**Exercise aim**:
In the text on options for a Scottish independence referendum, which SNP MSP has called for Holyrood to hold its own "consultative vote" on independence?

**Text shown**:
────────────────
Moving on before the corrosiveness of my cynicism about option one burns a hole in my laptop screen, next on Judith’s list is the option of holding a referendum without a Section 30 order. I think this is what is meant by the ridiculous term ‘DIY referendum’. As if there could be any other kind. A flat-pack referendum from IKEA, perhaps? Or a ready-made referendum advertised as requiring no home assembly with free next-day delivery for Amazon Prime subscribers? Maybe the alternative to a ‘DIY referendum’ is one held on our behalf by the Swiss – them having lots of experience. Or maybe it’s just a daft term that we should consign to the bin without further thought.

This option has been suggested by, among others, SNP MSP Alex Neil. He has called for Holyrood to hold its own “consultative vote” on independence. Another rather silly term given that every plebiscite is a consultation with the electorate. But by calling a referendum ‘consultative’ or ‘advisory’ it is implied that the result won’t, or won’t necessarily, have any effect. No immediate or automatic action will flow from the result. It’s a referendum that needn’t cause Unionists any concerns as it will do nothing and change nothing. Other than, maybe, the ‘dynamic’ of the constitutional debate.

What distinguishes this option is that it is normal. This is the way it would be done anywhere else. The government would make a judgement that there was sufficient public demand for a referendum and the whole thing would be dealt with under the auspices of parliament with oversight by some kind of electoral commission. Normality is NOT asking the permission of or inviting interference from any ‘foreign’ agency. If Scotland were a normal country, there would be no obstacles or hindrances to the people of Scotland exercising their right of self-determination.

However it may be dressed up, the real reason for rejecting this option is that Scotland is not a normal country. Scotland is, as has been explained elsewhere, more akin to annexed territory than a nation which is party to a voluntary political union. The difference being that the latter would have direct and unimpeded access to a process by which the political union could be discontinued. Because of the Union, we cannot freely exercise our right of self-determination. And because we can’t freely exercise our right of self-determination, we remain bound by the Union which denies us our sovereignty and our basic democratic rights.

Scotland is effectively annexed by England and trapped. As somebody once said of the 1707 Union, England has caught hold of Scotland and is disinclined to let go.

Next on Judith Duffy’s list of things Nicola Sturgeon might consider as a “next step” is the option of challenging the refusal of a Section 30 order in court. According to the experts, the success of such a legal challenge would be dubious at best. And even winning isn’t winning, because the British state can simply change the law so as to cancel out the win. And even if the case is won and the British state accepts defeat then all that’s been won is confirmation that an independence referendum must be authorised by the British state and a referendum that is critically dependent on the goodwill of the British state which, if it existed, would have obviated the need for a court case.
────────────────
**Extracted data**:
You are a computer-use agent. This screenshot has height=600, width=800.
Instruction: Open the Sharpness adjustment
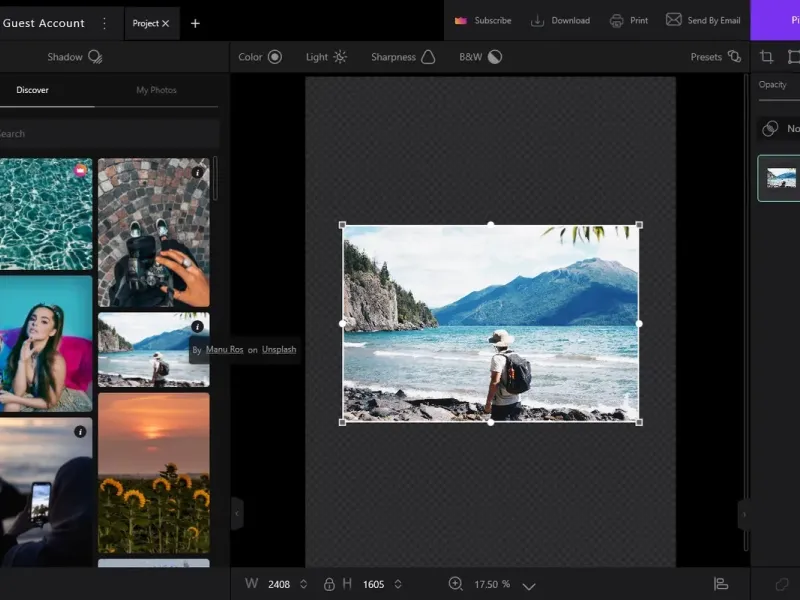pyautogui.click(x=403, y=57)
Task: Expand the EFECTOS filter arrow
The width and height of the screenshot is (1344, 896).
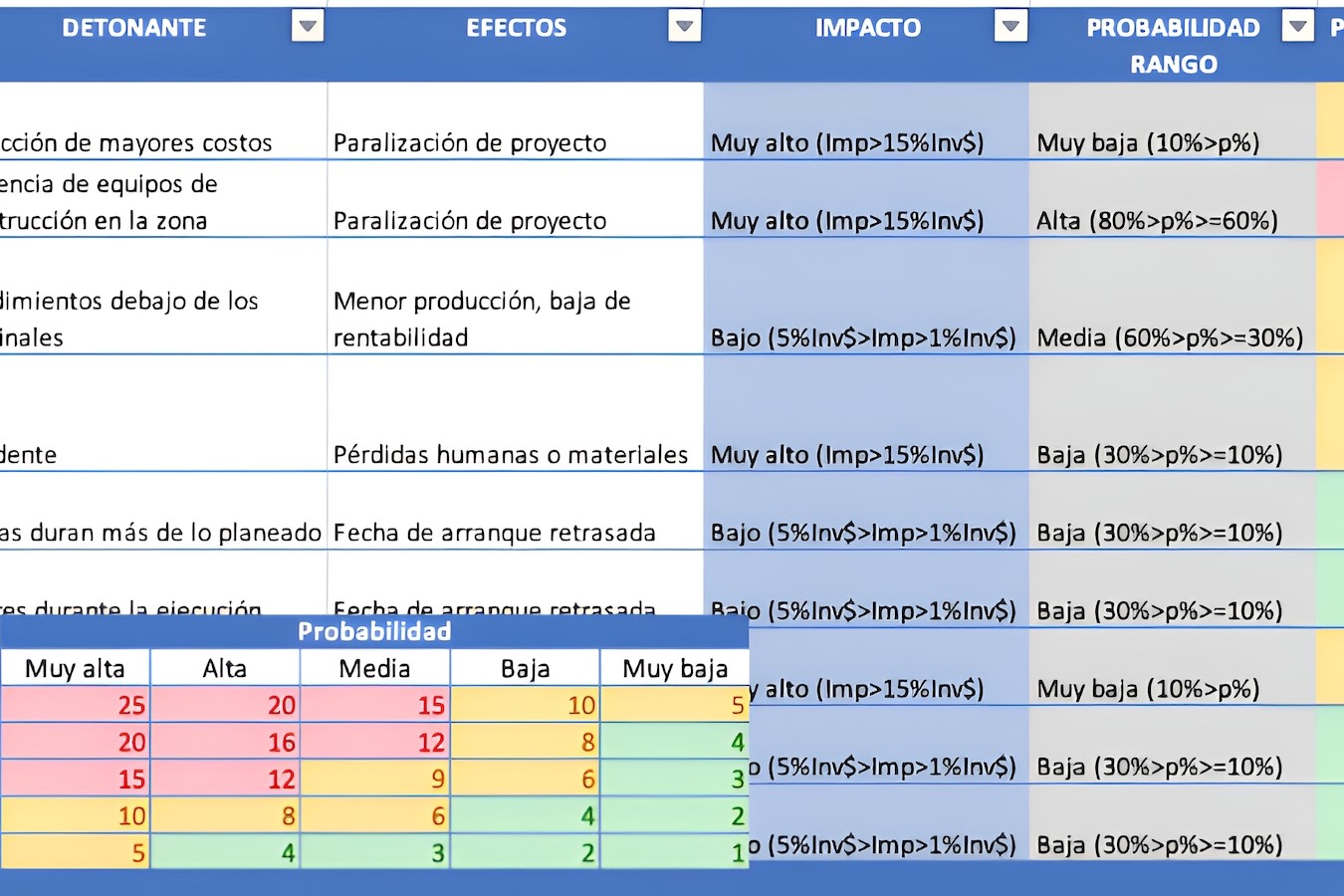Action: (684, 27)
────────────────
**Written reply**:
Alex Neil